Instructions for the task:
Retype the records word for word, from their first line through the line containing "(x=1023, y=660)".

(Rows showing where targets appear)

-- -- --

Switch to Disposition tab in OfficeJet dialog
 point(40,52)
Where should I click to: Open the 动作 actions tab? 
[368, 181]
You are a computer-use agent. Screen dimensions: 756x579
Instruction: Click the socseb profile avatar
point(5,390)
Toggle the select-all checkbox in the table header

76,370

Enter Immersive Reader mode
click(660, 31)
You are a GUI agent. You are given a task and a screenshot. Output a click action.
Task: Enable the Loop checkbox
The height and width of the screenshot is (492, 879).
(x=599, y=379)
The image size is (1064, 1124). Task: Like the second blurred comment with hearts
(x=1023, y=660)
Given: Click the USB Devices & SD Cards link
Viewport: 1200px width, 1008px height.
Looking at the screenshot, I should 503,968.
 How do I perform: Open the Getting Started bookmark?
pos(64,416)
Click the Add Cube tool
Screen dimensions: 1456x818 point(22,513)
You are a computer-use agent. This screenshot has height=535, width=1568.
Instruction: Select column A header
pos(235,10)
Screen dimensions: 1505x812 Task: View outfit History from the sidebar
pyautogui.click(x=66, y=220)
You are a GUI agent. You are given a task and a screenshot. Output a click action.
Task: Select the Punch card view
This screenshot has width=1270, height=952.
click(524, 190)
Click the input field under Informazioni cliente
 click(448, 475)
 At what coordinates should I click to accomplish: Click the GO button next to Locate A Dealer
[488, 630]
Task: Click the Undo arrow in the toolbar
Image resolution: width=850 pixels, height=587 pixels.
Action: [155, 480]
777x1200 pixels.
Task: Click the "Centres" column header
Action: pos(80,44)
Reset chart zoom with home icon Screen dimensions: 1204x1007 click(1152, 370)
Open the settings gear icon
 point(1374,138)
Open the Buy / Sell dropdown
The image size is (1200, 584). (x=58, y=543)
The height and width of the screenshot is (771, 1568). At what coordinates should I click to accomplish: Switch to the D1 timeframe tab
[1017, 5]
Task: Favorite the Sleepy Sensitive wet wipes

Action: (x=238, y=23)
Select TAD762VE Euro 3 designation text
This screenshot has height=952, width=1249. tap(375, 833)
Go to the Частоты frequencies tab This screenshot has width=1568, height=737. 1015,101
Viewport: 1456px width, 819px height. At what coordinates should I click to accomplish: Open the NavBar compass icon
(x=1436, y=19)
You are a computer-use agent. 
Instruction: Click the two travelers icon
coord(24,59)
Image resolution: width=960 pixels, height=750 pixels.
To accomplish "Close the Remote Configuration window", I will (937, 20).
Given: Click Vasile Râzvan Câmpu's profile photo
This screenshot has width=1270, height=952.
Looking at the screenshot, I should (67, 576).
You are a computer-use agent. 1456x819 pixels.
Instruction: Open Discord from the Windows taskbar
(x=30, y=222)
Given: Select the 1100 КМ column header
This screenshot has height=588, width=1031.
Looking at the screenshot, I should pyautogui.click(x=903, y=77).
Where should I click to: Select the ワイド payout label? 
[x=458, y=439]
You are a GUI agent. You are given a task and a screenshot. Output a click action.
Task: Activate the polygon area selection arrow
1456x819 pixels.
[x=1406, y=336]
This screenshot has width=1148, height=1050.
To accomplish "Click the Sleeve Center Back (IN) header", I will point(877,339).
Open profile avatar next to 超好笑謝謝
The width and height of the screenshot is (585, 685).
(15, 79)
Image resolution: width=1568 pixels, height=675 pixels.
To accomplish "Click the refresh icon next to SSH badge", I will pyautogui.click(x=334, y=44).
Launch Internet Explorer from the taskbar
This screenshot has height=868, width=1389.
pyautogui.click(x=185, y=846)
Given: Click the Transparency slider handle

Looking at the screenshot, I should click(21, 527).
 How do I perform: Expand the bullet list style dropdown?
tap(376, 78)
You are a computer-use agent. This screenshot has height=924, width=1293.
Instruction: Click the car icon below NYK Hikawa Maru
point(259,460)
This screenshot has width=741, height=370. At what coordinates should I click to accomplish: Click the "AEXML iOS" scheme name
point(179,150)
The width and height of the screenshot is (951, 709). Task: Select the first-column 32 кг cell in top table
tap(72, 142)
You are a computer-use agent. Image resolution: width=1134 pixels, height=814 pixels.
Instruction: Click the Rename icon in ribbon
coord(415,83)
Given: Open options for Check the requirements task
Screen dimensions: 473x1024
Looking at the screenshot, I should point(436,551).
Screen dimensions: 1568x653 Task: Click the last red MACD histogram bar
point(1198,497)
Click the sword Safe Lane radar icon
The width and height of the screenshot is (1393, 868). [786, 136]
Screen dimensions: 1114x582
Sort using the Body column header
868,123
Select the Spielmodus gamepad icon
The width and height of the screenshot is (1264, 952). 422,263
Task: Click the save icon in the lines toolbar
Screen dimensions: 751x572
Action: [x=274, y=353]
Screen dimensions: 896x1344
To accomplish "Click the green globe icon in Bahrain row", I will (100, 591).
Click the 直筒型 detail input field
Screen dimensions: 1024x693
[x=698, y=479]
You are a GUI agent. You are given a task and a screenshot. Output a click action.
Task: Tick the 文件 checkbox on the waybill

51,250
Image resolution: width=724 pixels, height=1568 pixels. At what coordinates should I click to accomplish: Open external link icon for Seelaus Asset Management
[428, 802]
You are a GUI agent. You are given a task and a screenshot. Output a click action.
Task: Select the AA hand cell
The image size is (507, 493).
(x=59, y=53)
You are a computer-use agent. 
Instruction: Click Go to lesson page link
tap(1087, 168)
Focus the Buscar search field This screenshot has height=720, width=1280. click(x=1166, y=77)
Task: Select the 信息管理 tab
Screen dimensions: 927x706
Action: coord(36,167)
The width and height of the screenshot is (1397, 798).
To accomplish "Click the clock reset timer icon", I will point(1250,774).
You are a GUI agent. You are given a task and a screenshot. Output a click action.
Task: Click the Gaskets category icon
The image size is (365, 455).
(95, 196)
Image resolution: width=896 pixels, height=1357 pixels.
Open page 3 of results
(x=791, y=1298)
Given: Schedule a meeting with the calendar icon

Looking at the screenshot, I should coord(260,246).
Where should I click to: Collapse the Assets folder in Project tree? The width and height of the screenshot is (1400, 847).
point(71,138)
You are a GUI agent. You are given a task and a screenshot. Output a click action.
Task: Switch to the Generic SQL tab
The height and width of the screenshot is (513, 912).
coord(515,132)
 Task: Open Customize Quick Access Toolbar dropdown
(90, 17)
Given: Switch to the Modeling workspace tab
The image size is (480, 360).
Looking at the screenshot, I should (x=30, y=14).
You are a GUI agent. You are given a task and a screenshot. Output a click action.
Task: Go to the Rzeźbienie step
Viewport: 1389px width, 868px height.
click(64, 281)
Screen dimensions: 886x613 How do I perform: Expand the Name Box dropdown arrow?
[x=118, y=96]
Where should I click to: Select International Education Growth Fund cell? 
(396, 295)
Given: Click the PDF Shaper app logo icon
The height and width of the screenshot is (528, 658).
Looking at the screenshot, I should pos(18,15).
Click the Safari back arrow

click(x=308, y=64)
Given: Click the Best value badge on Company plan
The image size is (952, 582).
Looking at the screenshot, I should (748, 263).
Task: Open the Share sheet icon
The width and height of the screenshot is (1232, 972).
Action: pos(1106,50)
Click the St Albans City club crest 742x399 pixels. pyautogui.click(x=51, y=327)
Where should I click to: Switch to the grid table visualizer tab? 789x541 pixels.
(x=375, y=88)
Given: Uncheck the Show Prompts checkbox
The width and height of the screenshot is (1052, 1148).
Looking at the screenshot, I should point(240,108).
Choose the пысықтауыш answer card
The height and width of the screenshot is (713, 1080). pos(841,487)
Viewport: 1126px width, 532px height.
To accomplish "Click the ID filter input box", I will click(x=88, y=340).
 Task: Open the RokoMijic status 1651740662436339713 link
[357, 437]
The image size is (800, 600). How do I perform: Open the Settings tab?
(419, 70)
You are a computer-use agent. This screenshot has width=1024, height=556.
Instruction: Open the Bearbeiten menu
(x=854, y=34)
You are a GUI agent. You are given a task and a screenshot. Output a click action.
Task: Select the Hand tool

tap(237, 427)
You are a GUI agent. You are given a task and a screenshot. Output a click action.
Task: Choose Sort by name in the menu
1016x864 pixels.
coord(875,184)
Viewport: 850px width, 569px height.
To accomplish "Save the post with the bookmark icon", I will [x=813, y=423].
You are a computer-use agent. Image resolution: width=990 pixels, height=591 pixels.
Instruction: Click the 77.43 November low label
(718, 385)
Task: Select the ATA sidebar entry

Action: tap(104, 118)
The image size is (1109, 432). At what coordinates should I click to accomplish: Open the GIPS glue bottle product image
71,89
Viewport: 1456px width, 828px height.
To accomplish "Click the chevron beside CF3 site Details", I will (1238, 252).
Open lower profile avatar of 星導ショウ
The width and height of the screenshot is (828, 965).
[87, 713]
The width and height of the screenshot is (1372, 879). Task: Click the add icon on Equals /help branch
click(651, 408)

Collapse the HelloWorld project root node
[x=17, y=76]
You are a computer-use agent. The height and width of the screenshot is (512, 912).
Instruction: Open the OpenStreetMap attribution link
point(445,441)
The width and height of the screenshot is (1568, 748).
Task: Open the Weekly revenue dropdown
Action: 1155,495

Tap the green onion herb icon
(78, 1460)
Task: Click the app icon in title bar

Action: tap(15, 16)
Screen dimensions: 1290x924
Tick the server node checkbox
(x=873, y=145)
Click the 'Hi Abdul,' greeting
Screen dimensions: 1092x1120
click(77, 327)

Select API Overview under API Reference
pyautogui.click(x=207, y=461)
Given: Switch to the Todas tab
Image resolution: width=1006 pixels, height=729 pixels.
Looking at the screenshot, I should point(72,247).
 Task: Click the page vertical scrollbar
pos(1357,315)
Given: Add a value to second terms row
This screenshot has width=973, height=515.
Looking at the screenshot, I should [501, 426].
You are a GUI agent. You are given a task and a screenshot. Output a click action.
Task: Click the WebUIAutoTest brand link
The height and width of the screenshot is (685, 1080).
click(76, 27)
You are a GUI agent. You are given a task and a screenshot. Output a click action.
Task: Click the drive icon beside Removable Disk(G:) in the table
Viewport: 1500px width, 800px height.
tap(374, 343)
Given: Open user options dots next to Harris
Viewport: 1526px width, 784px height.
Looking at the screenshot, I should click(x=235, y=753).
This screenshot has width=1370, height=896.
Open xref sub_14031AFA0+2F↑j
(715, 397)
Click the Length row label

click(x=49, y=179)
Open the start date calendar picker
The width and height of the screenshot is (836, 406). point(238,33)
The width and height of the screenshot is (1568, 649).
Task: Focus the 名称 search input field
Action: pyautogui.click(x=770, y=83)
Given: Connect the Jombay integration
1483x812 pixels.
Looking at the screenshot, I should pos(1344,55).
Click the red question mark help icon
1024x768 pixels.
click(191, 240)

-- -- --

Response to this exercise:
Switch to Disposition tab in OfficeJet dialog
 point(40,52)
Where should I click to: Open the 动作 actions tab? 
[368, 181]
You are a computer-use agent. Screen dimensions: 756x579
Instruction: Click the socseb profile avatar
point(5,390)
Toggle the select-all checkbox in the table header

76,370

Enter Immersive Reader mode
click(660, 31)
You are a GUI agent. You are given a task and a screenshot. Output a click action.
Task: Enable the Loop checkbox
The height and width of the screenshot is (492, 879).
(x=599, y=379)
The image size is (1064, 1124). Task: Like the second blurred comment with hearts
(x=1023, y=660)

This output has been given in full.